Ahead of its opening to the public on July 2, the US$450 million museum gives a preview of three of its nine inaugural exhibitions, including national treasures loaned by the Palace Museum in Beijing.
After years of discreet planning verging on secrecy, the Hong Kong Palace Museum has unveiled three of the nine exhibitions the public will see when it officially opens on July 2. They feature a number of top national treasures on loan from the Palace Museum in Beijing.
An exhibition titled “Clay to Treasure: Chinese Ceramics from the Palace Museum”, focuses on the evolution of ceramic production in the Ming and Qing dynasties, and features 169 objects displayed in a gallery that combines contemporary design and traditional Chinese elements.
One of the most famous pieces on show is a headrest in the shape of a reclining boy, which was made during the Northern Song dynasty (960–1127) and is one of 166 grade-one national treasures loaned temporarily to the Hong Kong museum in the West Kowloon Cultural District by the Palace Museum in Beijing. The white porcelain headrest belonged to the imperial collection.
Other pieces in the exhibition include 12 multicoloured chrysanthemum-shaped dishes commissioned in 1733 by the Qing Emperor Yongzheng and made at the imperial kilns in Jingdezhen, which were experimenting with bold new glaze colours at the time.

— INFORMATION GIVEN —
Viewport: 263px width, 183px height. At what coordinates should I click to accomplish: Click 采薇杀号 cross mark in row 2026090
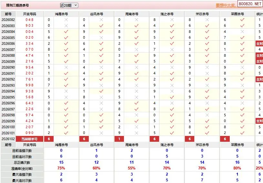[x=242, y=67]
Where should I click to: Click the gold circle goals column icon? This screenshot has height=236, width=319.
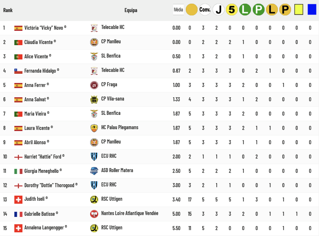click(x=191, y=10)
==
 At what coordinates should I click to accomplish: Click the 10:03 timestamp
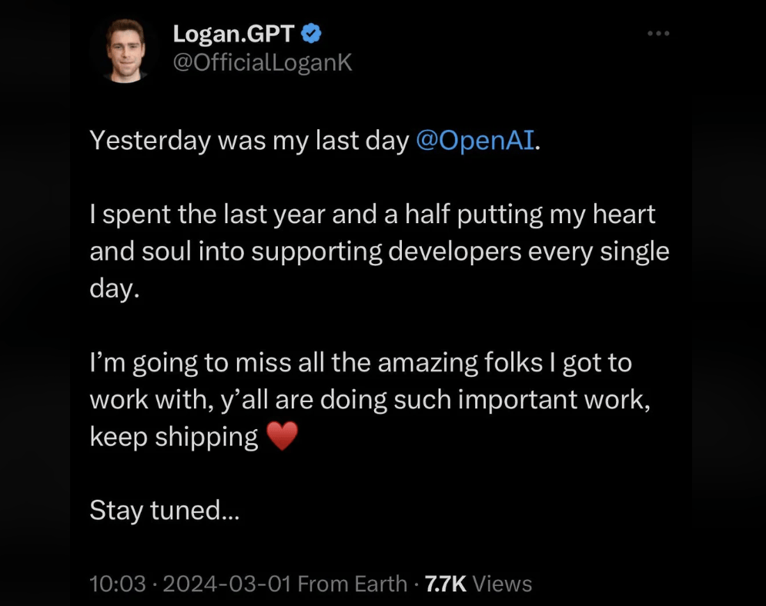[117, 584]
---
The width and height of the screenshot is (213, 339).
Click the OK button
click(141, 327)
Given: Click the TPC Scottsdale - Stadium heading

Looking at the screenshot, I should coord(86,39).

— ASSIGNED TASK —
Please quote the Hong Kong Palace Museum article above word for word, starting at the words "Ahead of its" and ending after "traditional Chinese elements.".

— SOLUTION TO THIS TASK —
Ahead of its opening to the public on July 2, the US$450 million museum gives a preview of three of its nine inaugural exhibitions, including national treasures loaned by the Palace Museum in Beijing.
After years of discreet planning verging on secrecy, the Hong Kong Palace Museum has unveiled three of the nine exhibitions the public will see when it officially opens on July 2. They feature a number of top national treasures on loan from the Palace Museum in Beijing.
An exhibition titled “Clay to Treasure: Chinese Ceramics from the Palace Museum”, focuses on the evolution of ceramic production in the Ming and Qing dynasties, and features 169 objects displayed in a gallery that combines contemporary design and traditional Chinese elements.